Realizing the only way I would ever make time to play a round of Disc Golf with my brother would be a result of reprioritization and a healthy dose of motivation, I decided I would take time to experience the sport for the first time during my “I have never...” year. While the concept of playing Disc Golf for the first time was a relatively easy experience to obtain, I knew acting on the experience would also help me with my underlying goal of spending more time with my family. As a result, I called Abe last month and asked him if his offer to play a round of Disc Golf was still on the table.
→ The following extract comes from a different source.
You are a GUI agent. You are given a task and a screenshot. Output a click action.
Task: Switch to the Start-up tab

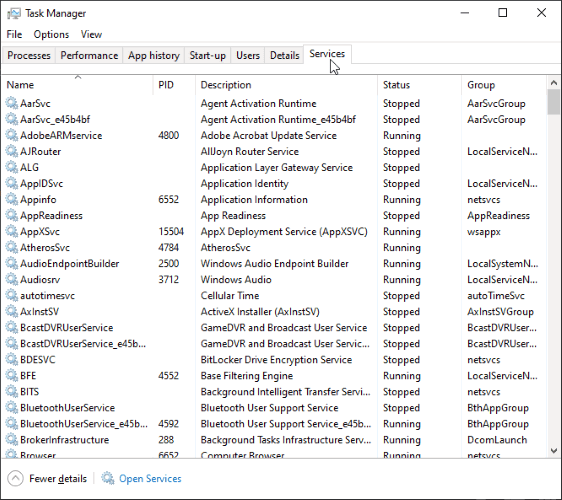208,56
He excitedly confirmed that was the case before asking me when I wanted to get together to play a round. Eventually, we narrowed in on a few dates where we could squeeze in 18 “holes” before our independent workdays began, which set into motion plans for me to gain my first experience with Disc Golf during a round this morning.
|Bring on the Disc Golf!|
I woke early today fearful my planned Disc Golf outing would be canceled by rainy weather. Fortunately, the predicted storms had held off through the night, leaving the tail end of an unseasonably warm weather pattern lingering into the morning. With the rising sun shining brightly through swaths of grey clouds, I left my house early this morning and headed Northwest of Madison to Token Creek Park. There I met Abe as dawn broke free to morning, providing us near perfect conditions to play a round of Disc Golf. Upon arriving, we gave one another a quick greeting before Abe gave me a quick breakdown of the game. I found myself unprepared when Abe told me there was a park fee required to play the course, which caused a brief ATM delay in the progress of the day’s event. However, the convenient location of a nearby gas station solved the problem easily enough, and Abe and I were on our way to playing my first round of Disc Golf.
|The first "tee" box...|
When we arrived back at the park, I promptly paid my fee before Abe I started onto the course. As we kicked through dew soaked grass toward the first “tee” box, Abe tossed me the Frisbee that would serve as my sole tool for reaching the goal on each leg of the course. I was immediately taken by the density and weight of the disc. Although it was smaller in size than the Frisbees to which I’m accustomed, the disc was substantially thicker that the flimsy toys I remembered from my youth. Additionally, the plastic was noticeably hard, with a texture equivalent to some forms of resin I encountered during my experience racing sailboats some years earlier. Abe was quick to explain the profile, size, and weight of the disc permitted it to fly farther and maintain greater accuracy than the Frisbees I was used to seeing, which led him into a brief primer on throwing technique. He explained there were two basic throwing techniques for distance, the traditional Frisbee toss, albeit much more aggressive, and the overhead “hammer throw” that fell somewhere along the lines of a baseball pitch. Understanding his direction, I nodded my head and let me enthusiasm guide my words, “Alright, let’s do this!”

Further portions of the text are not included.